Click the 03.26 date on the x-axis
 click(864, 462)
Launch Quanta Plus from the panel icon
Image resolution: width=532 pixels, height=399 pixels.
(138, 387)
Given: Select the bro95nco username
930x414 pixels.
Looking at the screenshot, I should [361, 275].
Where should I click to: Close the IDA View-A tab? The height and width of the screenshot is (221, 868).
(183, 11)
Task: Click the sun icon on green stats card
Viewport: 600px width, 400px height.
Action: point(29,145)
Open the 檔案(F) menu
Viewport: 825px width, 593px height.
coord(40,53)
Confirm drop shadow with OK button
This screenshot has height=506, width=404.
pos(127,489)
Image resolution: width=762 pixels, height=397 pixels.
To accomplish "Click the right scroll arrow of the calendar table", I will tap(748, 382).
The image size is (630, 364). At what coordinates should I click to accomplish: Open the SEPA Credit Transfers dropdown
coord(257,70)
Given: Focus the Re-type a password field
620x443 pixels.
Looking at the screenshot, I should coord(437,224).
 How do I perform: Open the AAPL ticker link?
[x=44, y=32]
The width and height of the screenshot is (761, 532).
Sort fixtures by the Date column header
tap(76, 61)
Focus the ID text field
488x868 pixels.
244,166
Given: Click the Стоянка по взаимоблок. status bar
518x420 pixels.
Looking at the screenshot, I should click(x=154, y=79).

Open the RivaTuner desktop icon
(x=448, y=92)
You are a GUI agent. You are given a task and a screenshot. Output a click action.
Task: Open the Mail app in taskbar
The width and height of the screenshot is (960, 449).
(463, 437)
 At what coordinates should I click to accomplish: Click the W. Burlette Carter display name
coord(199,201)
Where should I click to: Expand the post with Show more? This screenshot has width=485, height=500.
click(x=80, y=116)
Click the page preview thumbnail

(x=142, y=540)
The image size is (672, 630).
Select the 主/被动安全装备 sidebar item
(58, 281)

## YOUR GOAL
Output all the lines above. Keep each one exact.

## COMPLETED EXERCISE
Click the 03.26 date on the x-axis
 click(864, 462)
Launch Quanta Plus from the panel icon
Image resolution: width=532 pixels, height=399 pixels.
(138, 387)
Given: Select the bro95nco username
930x414 pixels.
Looking at the screenshot, I should [361, 275].
Where should I click to: Close the IDA View-A tab? The height and width of the screenshot is (221, 868).
(183, 11)
Task: Click the sun icon on green stats card
Viewport: 600px width, 400px height.
Action: point(29,145)
Open the 檔案(F) menu
Viewport: 825px width, 593px height.
coord(40,53)
Confirm drop shadow with OK button
This screenshot has height=506, width=404.
pos(127,489)
Image resolution: width=762 pixels, height=397 pixels.
To accomplish "Click the right scroll arrow of the calendar table", I will tap(748, 382).
The image size is (630, 364). At what coordinates should I click to accomplish: Open the SEPA Credit Transfers dropdown
coord(257,70)
Given: Focus the Re-type a password field
620x443 pixels.
Looking at the screenshot, I should coord(437,224).
 How do I perform: Open the AAPL ticker link?
[x=44, y=32]
The width and height of the screenshot is (761, 532).
Sort fixtures by the Date column header
tap(76, 61)
Focus the ID text field
488x868 pixels.
244,166
Given: Click the Стоянка по взаимоблок. status bar
518x420 pixels.
Looking at the screenshot, I should click(x=154, y=79).

Open the RivaTuner desktop icon
(x=448, y=92)
You are a GUI agent. You are given a task and a screenshot. Output a click action.
Task: Open the Mail app in taskbar
The width and height of the screenshot is (960, 449).
(463, 437)
 At what coordinates should I click to accomplish: Click the W. Burlette Carter display name
coord(199,201)
Where should I click to: Expand the post with Show more? This screenshot has width=485, height=500.
click(x=80, y=116)
Click the page preview thumbnail

(x=142, y=540)
The image size is (672, 630).
Select the 主/被动安全装备 sidebar item
(58, 281)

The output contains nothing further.